Ambitious crusader
It's hard not to notice Norm Coleman these days. The rise to prominence in Washington of the junior senator from Minnesota has been sharp and swift. He's close to the president. He's on trips to Southeast Asia with the majority leader, and last month, after only two years in the Senate, he made a nearly successful bid to chair the GOP Senate campaign committee in the new Congress, losing by a single vote. But it is his dogged pursuit of alleged corruption in the United Nations' former oil-for-food program in Iraq that has propelled Coleman into the public consciousness as Washington's chief tormentor of U.N. Secretary General Kofi Annan.
Coleman has called for Annan's resignation, and the senator is expected to announce shortly a new round of hearings into what he contends is a multibillion-dollar scheme of bribes and kickbacks. The program allowed Iraq to sell embargoed oil to buy food and medicine; a Security Council panel was supposed to ensure that the cash was not used to rearm Iraq. Coleman believes that the alleged fraud allowed Saddam Hussein to retain his grip on power and that the funds may now be available to the Iraqi insurgents. "I'd like to find out if this money is fueling the insurgency in Iraq and cut it off," he says. After one hearing last fall, Coleman estimated that more than $21 billion was siphoned from the program, most of it on Annan's watch. Critics challenge that number and accuse Coleman of grandstanding; recently released U.N. audits suggest the fraud might be on a smaller scale. But the senator is undeterred. "We fund 22 percent of the U.N. operating budget, so we have a stake in making sure that things we invest in are working efficiently. . . . I hope we can get to the bottom of it," says Coleman. But both admirers and detractors wonder whether Coleman's desire to get to the bottom of the U.N. allegations is just a vehicle to take him to the top.

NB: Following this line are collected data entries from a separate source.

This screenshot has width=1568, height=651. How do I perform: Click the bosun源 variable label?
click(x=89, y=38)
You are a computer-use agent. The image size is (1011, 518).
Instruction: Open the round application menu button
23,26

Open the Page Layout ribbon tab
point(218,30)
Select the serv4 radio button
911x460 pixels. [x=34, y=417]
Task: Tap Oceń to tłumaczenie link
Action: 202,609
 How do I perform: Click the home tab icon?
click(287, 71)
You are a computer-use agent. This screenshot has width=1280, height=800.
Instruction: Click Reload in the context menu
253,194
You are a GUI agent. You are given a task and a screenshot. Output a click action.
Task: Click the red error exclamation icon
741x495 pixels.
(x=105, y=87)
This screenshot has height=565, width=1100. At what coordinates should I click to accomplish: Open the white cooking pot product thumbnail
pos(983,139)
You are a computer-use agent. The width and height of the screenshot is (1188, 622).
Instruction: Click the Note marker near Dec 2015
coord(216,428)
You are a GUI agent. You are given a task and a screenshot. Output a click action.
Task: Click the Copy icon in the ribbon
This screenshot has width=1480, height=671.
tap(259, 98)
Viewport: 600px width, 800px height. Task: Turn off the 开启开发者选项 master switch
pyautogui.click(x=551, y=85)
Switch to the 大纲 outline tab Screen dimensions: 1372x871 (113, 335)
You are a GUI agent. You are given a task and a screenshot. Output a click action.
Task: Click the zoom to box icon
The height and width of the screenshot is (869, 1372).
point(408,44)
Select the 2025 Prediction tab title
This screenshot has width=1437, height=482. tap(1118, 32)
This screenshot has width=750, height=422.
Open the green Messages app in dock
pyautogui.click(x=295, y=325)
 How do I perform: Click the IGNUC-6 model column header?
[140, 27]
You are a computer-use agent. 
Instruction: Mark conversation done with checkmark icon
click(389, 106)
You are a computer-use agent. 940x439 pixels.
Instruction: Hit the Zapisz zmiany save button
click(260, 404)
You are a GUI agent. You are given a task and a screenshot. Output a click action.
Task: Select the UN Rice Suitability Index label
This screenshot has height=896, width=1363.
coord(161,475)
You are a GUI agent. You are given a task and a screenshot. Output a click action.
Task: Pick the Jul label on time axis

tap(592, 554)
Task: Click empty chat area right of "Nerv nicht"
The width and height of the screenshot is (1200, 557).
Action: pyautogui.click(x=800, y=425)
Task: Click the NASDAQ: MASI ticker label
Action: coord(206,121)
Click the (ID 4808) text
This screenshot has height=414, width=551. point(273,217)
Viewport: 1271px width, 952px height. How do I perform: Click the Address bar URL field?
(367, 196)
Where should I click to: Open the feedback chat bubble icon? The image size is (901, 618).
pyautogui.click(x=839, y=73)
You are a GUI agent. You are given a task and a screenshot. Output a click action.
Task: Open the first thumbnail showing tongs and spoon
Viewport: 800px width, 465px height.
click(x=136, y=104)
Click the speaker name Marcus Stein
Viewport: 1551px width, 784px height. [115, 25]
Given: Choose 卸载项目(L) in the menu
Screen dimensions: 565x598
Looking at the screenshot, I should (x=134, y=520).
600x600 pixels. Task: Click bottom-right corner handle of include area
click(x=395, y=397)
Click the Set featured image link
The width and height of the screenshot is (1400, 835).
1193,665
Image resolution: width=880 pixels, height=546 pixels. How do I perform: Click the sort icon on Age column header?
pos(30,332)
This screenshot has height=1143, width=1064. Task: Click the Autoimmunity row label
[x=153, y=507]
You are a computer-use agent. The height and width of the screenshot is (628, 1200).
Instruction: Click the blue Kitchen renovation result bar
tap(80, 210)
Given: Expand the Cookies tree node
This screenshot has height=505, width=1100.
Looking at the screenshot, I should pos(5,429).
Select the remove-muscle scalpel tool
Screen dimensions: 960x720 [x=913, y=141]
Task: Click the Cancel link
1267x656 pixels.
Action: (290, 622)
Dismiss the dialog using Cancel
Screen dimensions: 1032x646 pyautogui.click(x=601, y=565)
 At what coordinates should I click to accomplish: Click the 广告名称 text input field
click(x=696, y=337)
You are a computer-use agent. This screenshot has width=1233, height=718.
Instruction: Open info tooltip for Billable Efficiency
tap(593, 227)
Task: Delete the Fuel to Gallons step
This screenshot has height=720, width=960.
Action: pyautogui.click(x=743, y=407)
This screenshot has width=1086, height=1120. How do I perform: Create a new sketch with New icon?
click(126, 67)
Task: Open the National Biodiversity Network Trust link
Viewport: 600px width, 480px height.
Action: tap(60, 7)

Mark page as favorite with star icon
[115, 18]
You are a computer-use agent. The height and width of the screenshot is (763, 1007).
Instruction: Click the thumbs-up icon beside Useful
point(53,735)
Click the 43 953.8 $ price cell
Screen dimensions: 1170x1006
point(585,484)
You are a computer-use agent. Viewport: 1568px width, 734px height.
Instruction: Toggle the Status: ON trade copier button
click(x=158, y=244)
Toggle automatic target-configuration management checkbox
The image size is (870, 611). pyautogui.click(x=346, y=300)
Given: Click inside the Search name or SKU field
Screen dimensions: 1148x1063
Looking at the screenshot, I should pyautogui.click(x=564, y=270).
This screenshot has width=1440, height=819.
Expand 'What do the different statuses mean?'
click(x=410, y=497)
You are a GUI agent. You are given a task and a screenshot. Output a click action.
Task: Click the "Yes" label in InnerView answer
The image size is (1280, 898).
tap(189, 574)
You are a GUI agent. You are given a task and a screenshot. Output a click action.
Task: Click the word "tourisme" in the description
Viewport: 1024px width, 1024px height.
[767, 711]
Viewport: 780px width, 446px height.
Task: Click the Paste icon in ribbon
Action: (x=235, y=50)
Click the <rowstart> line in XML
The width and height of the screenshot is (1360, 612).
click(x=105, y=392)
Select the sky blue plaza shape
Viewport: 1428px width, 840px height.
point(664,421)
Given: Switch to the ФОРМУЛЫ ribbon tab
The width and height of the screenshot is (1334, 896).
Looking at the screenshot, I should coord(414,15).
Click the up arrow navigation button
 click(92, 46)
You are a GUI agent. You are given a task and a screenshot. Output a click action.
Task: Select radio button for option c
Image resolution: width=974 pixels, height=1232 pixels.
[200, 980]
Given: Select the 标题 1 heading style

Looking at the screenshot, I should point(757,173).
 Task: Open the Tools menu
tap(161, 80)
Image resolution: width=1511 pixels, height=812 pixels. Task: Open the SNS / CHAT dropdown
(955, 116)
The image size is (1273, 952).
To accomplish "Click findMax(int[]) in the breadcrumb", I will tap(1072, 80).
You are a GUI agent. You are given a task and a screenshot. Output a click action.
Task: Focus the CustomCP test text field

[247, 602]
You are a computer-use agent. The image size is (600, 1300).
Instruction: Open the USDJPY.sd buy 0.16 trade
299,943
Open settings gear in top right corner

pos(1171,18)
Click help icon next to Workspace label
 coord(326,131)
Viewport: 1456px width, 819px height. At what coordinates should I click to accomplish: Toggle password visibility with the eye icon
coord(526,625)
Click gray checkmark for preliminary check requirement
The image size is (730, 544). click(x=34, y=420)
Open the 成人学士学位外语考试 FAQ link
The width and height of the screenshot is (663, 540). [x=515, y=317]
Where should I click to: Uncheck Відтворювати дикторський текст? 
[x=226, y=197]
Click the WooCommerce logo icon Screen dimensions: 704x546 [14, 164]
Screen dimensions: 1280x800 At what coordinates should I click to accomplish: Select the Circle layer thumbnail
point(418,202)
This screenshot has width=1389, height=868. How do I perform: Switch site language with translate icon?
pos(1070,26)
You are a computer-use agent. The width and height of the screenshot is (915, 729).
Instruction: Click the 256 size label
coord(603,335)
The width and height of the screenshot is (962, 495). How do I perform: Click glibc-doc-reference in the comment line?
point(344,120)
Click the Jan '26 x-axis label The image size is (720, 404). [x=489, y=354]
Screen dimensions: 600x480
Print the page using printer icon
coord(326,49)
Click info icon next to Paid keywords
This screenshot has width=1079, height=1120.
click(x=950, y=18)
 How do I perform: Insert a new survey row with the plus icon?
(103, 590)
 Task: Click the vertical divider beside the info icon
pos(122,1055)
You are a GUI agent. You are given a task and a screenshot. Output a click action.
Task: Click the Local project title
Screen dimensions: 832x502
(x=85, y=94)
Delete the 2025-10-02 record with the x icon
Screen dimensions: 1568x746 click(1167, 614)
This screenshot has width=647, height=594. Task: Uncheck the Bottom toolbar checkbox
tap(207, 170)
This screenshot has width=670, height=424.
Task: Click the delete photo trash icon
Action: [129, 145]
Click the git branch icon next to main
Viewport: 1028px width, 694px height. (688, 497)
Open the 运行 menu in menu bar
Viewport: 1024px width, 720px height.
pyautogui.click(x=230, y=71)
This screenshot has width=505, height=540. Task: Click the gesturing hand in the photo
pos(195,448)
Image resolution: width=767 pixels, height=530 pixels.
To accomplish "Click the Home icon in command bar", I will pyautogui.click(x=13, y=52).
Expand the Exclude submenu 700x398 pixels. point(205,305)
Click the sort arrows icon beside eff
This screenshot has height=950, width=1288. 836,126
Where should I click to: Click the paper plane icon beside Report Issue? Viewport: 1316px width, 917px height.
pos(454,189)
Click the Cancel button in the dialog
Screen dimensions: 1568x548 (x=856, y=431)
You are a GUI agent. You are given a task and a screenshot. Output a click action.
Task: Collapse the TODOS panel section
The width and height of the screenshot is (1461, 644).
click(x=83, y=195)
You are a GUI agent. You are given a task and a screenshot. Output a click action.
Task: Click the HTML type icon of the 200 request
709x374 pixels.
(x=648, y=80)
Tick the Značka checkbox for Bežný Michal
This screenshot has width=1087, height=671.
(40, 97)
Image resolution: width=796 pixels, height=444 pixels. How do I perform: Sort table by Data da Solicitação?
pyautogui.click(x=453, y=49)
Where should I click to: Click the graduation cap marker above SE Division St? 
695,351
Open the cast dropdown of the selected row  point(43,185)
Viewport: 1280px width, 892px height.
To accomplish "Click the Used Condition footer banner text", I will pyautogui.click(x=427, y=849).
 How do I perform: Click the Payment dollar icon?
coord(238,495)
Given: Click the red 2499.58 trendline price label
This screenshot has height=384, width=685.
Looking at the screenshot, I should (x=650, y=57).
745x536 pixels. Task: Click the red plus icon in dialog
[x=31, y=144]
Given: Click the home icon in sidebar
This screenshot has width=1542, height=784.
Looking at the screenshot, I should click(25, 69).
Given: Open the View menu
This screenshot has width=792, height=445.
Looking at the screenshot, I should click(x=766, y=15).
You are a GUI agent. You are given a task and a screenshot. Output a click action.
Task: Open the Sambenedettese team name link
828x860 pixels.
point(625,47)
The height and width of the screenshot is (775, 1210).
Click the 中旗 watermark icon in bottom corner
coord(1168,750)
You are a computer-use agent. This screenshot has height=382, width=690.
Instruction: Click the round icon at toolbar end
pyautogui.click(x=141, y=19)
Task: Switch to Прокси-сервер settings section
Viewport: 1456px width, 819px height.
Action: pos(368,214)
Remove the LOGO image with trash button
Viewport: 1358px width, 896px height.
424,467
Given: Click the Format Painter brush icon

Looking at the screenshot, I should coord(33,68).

Up the ladder. "He's very ambitious, and his recent actions really illustrate that," says Steven Schier, a professor of political science at Carleton College in Northfield, Minn. "I think you are going to see more of this, because I think this is a fellow who wants to run for the highest office you can find, and he's not going to stop."
A transplanted New Yorker who improbably served two terms as mayor of St. Paul, Minn., Coleman always seems to be in the middle of the action. He won one of the nastiest races of the 2002 campaign with 50 percent of the vote, defeating former Vice President Walter Mondale, who had stepped in as a Democratic standard-bearer after the incumbent senator, Paul Wellstone, was killed in a plane crash 11 days before the election.
From the very beginning, Coleman won admiration not just for his political skills and tenacity but for his resilience in the face of public setbacks and family tragedy. "He's a very talented politician," says Ron Ebensteiner, chairman of the Minnesota Republican Party. "What he was particularly good at was working across party lines, getting people of all parties, races, ethnicities going in the same direction."